▶ **What to work on**
Please rescale all the lines below and write them out again with the requests included, multiplying every coordinate in the answers by 1.6 and rounding to whole numbers, with halves rounded up. Leave the pictures out of your answer.

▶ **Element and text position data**
* BEGIN *
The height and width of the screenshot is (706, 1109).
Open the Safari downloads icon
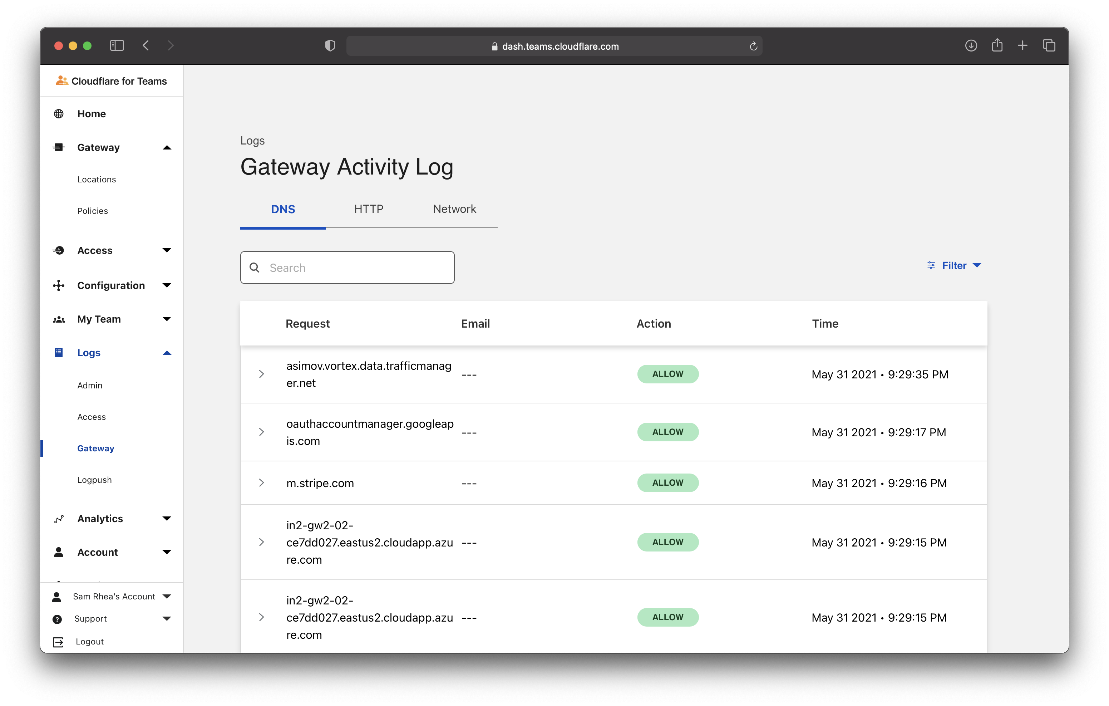(971, 46)

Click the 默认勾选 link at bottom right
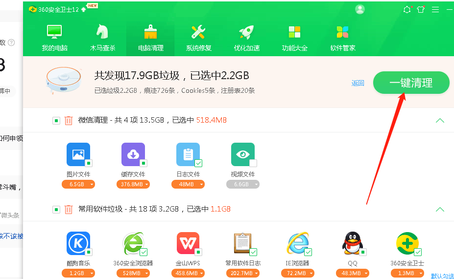[x=442, y=276]
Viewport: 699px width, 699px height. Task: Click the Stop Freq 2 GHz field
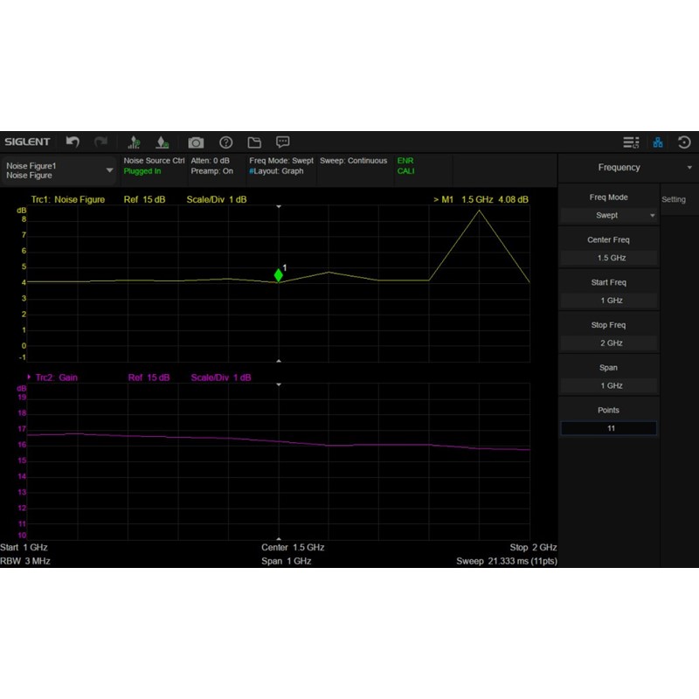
* END *
▶ **Problem solution**
The height and width of the screenshot is (706, 1109).
Open the Safari downloads icon
(1554, 74)

Click the 默认勾选 link at bottom right
[x=707, y=442]
Viewport: 699px width, 699px height. Task: Click the Stop Freq 2 GHz field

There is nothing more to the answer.